6. Now repeat steps 3 to 5 for the remaining currency.

7. Simply close the formula. It should then look like =CORREL (A1: A25, B1: B25).

Finally, the total figure you are given is the correlation between the EUR/JPY currency pair.

Having this information to hand may enhance your forex outlook and allow you to make more accurate determinations on your realtime chart.

EUR/JPY Day Trading Strategy

Regardless of whether you opt for a scalping strategy with an EA (expert advisor) or a breakout system, there are several useful considerations below your strategy may benefit from.


Successful EUR/JPY day trading hinges on timing. In particular, you want the optimum levels of volume and volatility. Therefore, a crucial part of your strategy is choosing the right time to trade.

Too many traders fall into the trap of thinking more trading always leads to greater profits. Unfortunately, just because you can trade FX 24/7, doesn’t mean you should.

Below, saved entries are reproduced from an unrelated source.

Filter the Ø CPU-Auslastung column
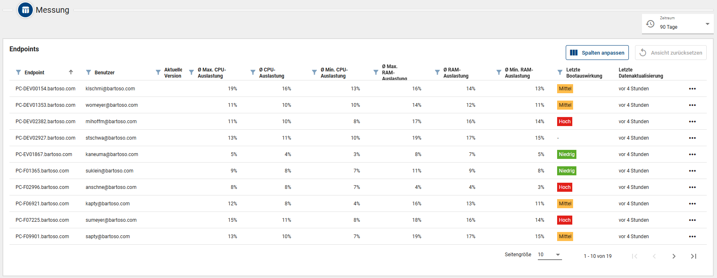 click(253, 72)
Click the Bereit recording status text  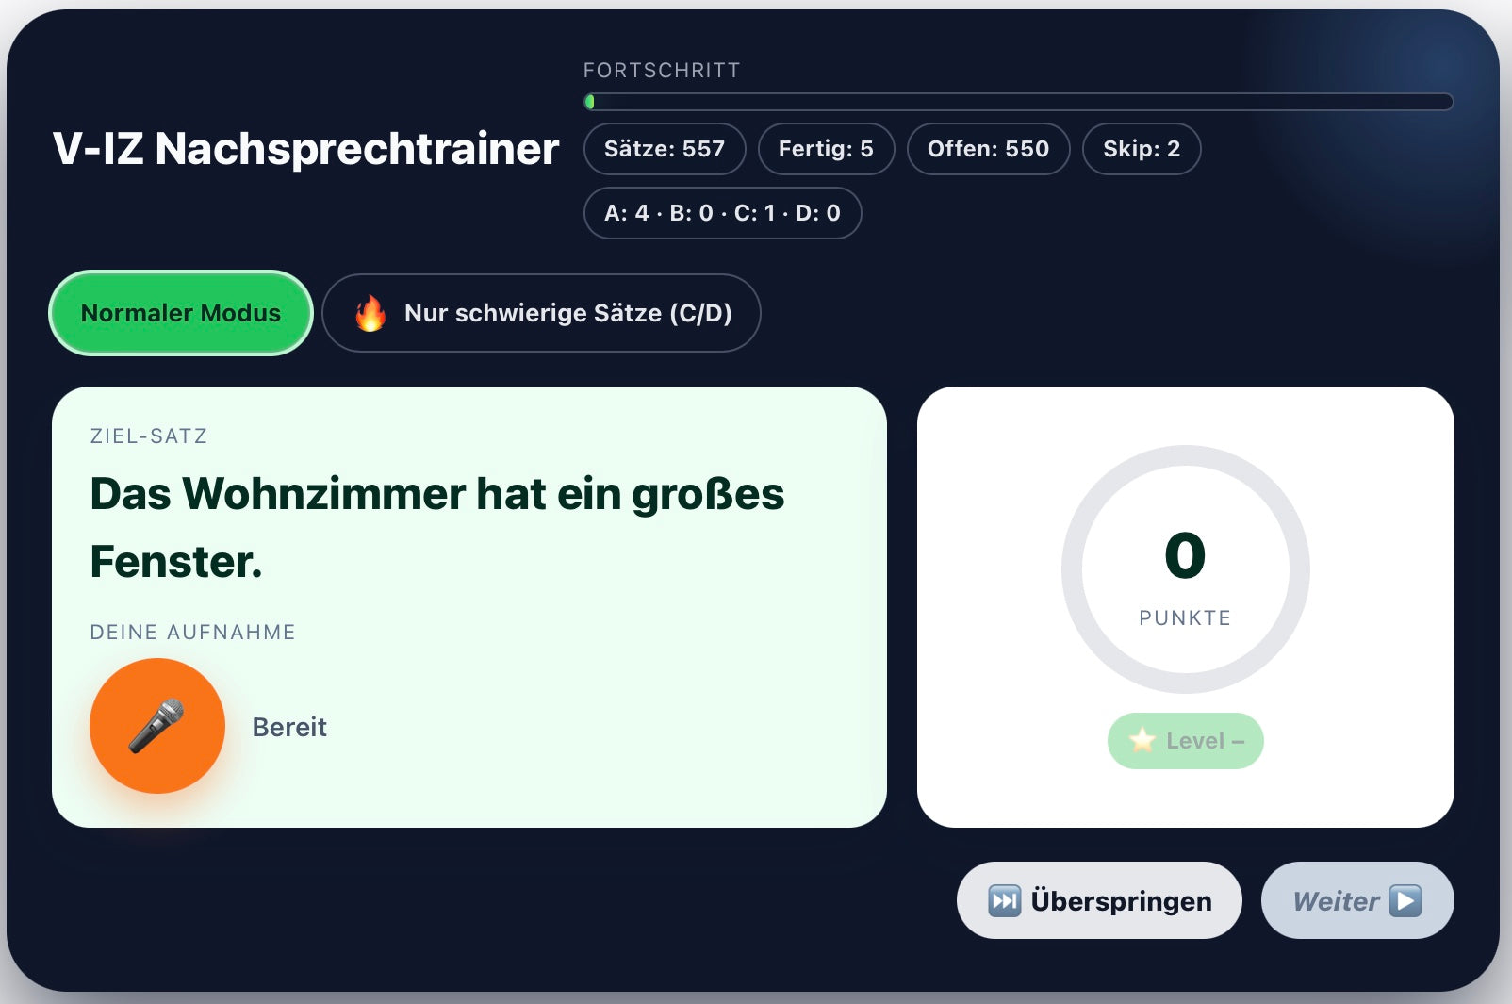pos(289,727)
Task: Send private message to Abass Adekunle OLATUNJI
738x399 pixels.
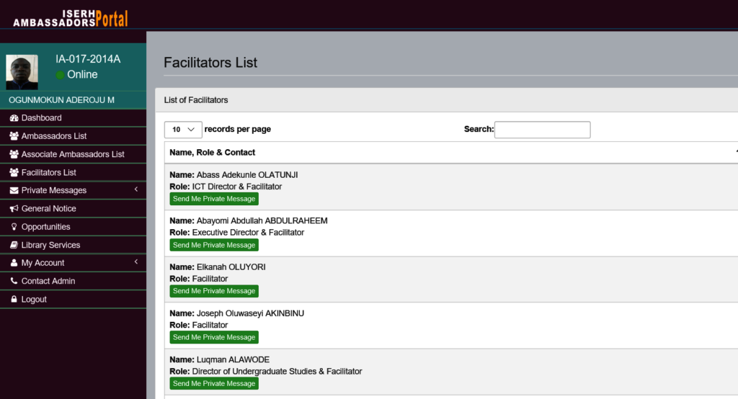Action: (214, 199)
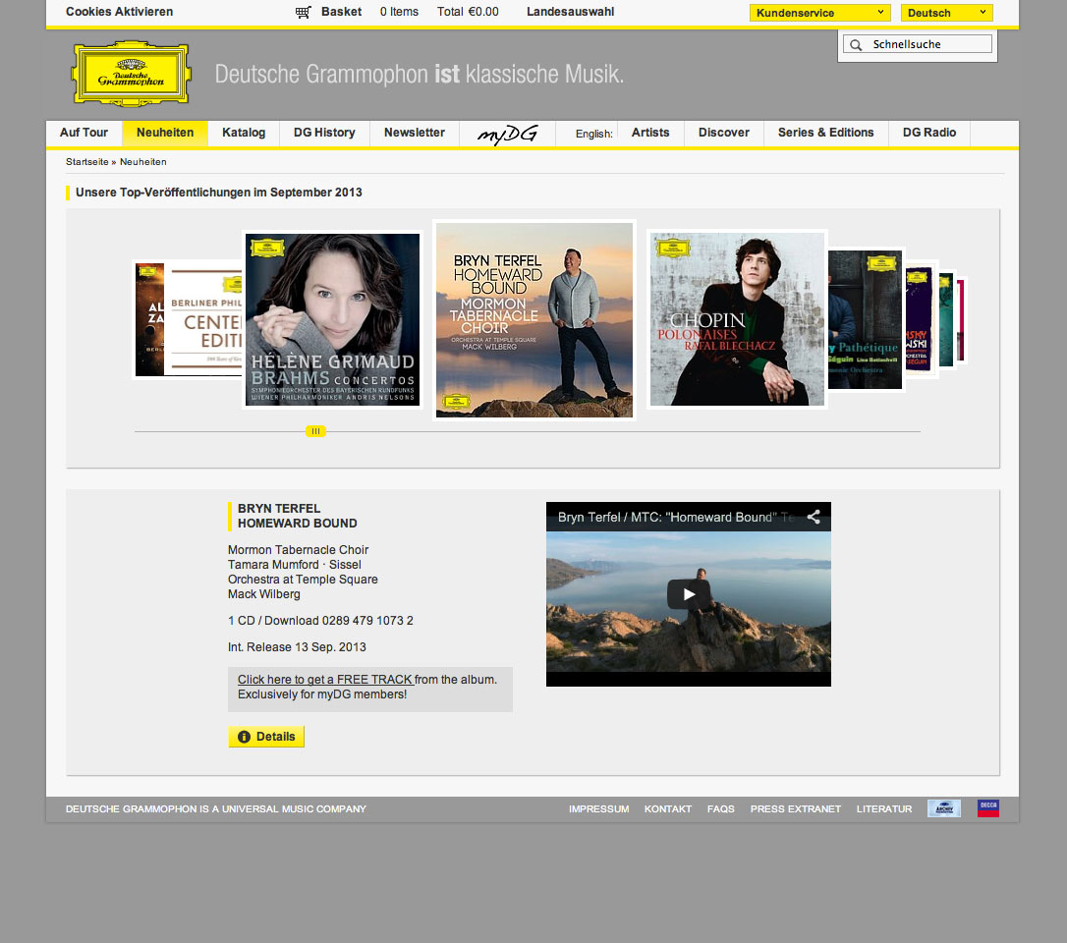Click the album carousel slider handle

click(315, 431)
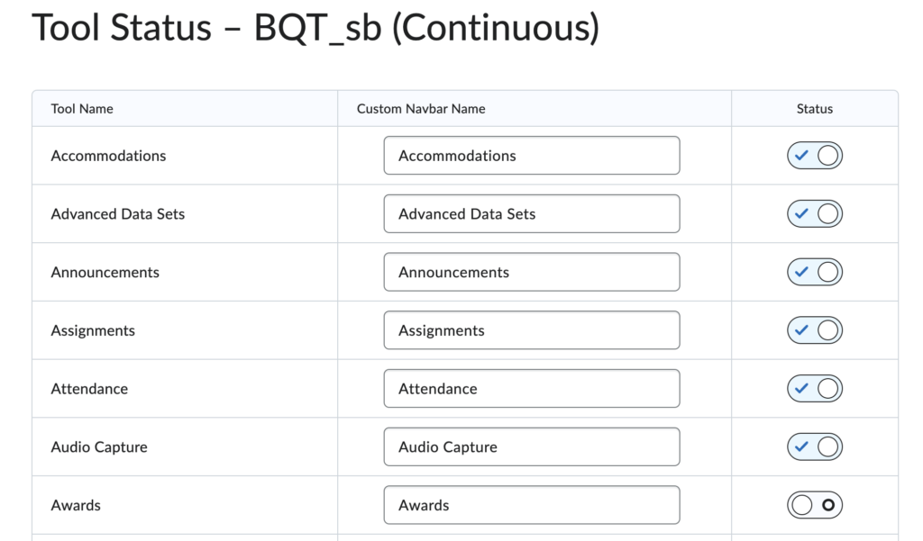Turn off the Audio Capture toggle
The image size is (923, 541).
point(815,446)
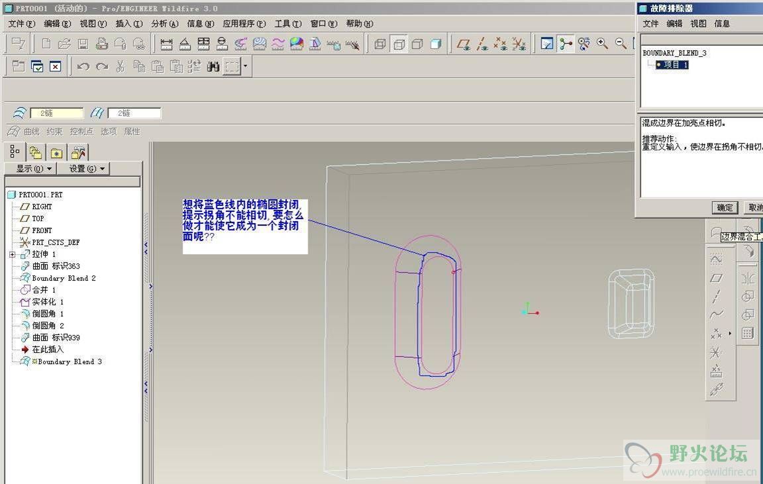Open the 插入 menu
Viewport: 763px width, 484px height.
click(128, 23)
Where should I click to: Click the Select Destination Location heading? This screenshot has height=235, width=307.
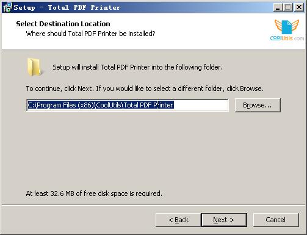point(63,24)
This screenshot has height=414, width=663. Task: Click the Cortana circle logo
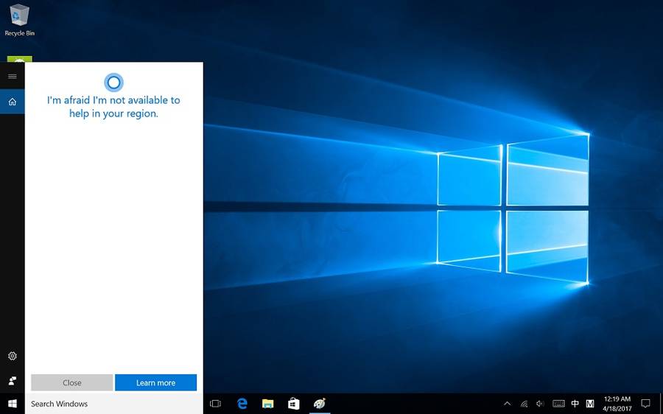[x=113, y=82]
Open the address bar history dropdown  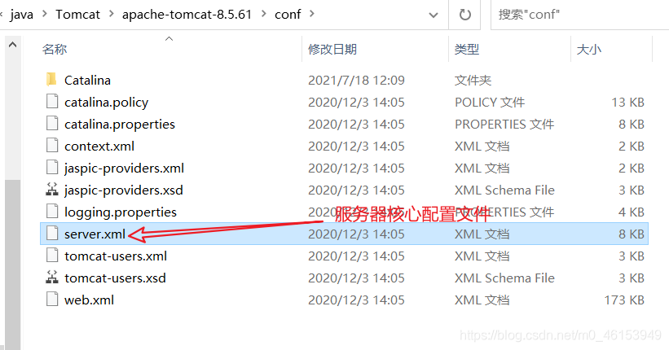434,15
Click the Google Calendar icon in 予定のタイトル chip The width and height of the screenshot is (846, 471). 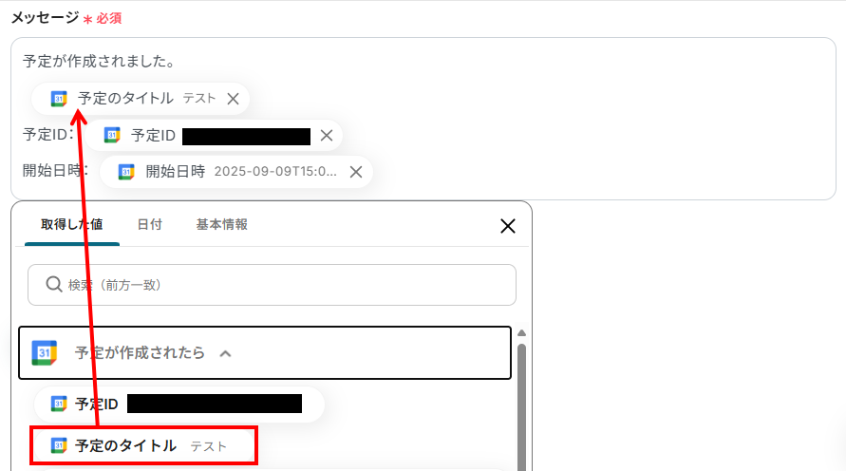click(x=59, y=99)
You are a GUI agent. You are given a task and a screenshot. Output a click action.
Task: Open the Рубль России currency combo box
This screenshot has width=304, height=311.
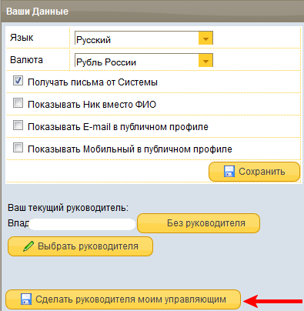point(144,61)
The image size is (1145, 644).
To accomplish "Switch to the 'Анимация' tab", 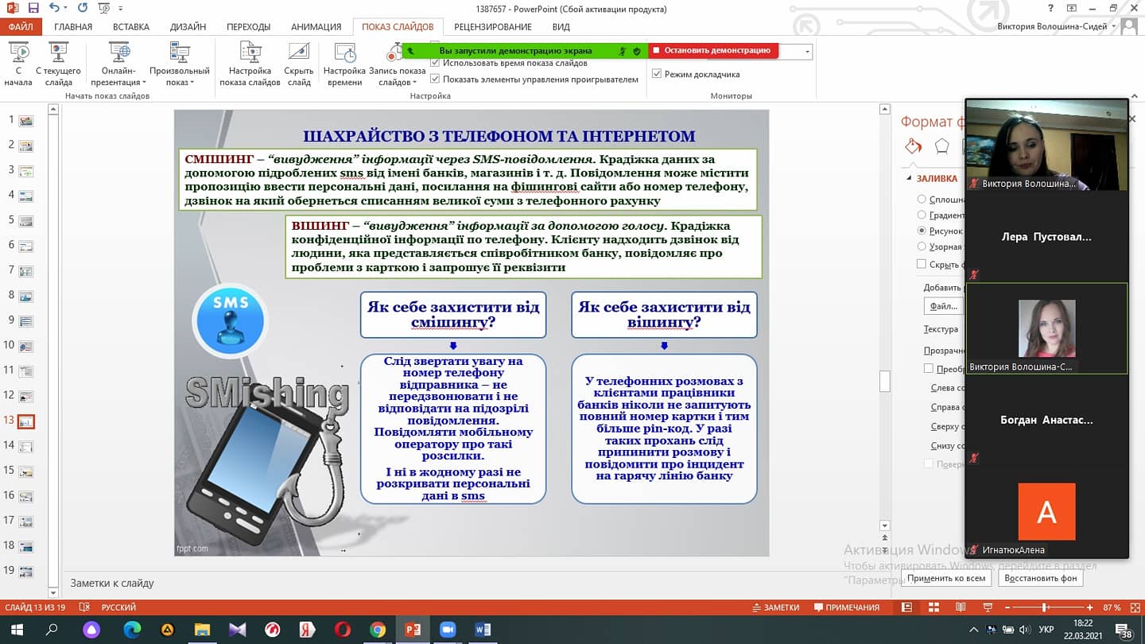I will click(x=316, y=27).
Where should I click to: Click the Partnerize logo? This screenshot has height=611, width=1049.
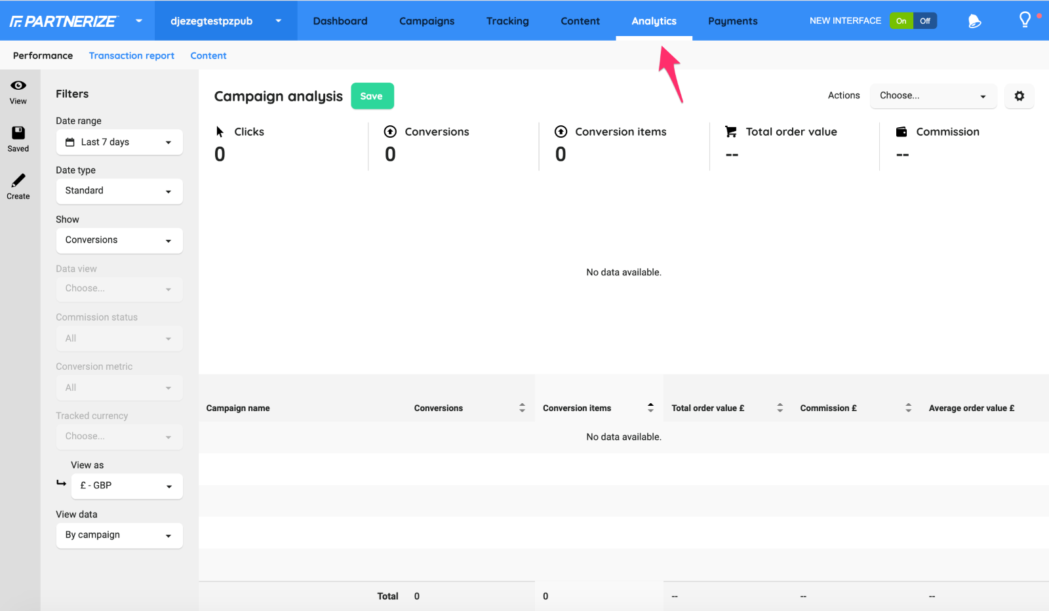click(64, 22)
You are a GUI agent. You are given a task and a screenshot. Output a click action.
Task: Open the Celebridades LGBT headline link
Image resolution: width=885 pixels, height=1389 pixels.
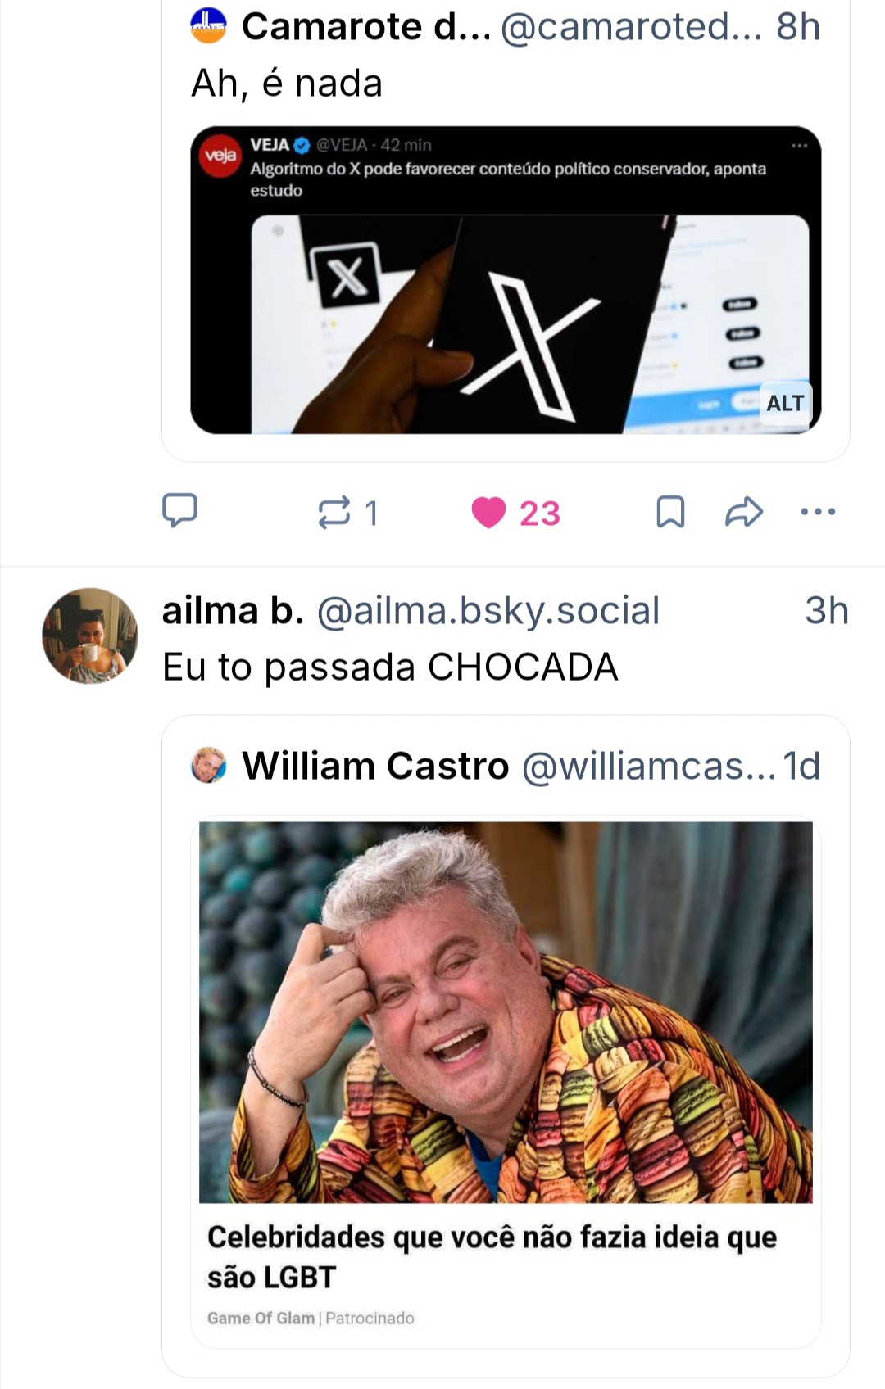[492, 1256]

So, when is the best time to trade?

Asian Session

You will often find that once liquidity returns to the forex market after the weekend, Asian markets are the first to pick up the pace. Trading is reflected by the Tokyo capital market, normally open from 00:00 to 06:00 GMT. As a result, this is when activity in the EUR/JPY pair is likely to start gathering momentum.

European Session

Before the Asian session closes, the European session comes to life and keeps trading activity high.

A number of major financial markets are in play here, however, London reigns supreme.

You will often see the greatest activity in the European session for the EUR/JPY pair between 07:30 to 15:30 GMT. Having said that, other capital markets, such as Germany and France help to elongate that period somewhat, giving you an additional profitable half an hour at the beginning and end of the trading day.

But be warned, expectations for today will often quickly change when the European session begins.

Rise & Shine

Your daily forex analysis needs to start early. So, if you want to be able to spot bearish trends and opportunities to short, your target should be to start preparing at least an hour before the opening bell rings.

Risk Management

Just like other forex pairings, the EUR/JPY is not free from risk. Hence volatility can bring with it false signals and traders can quickly find themselves in the red if they are not careful. So, this makes it all the more important to implement an effective risk management system.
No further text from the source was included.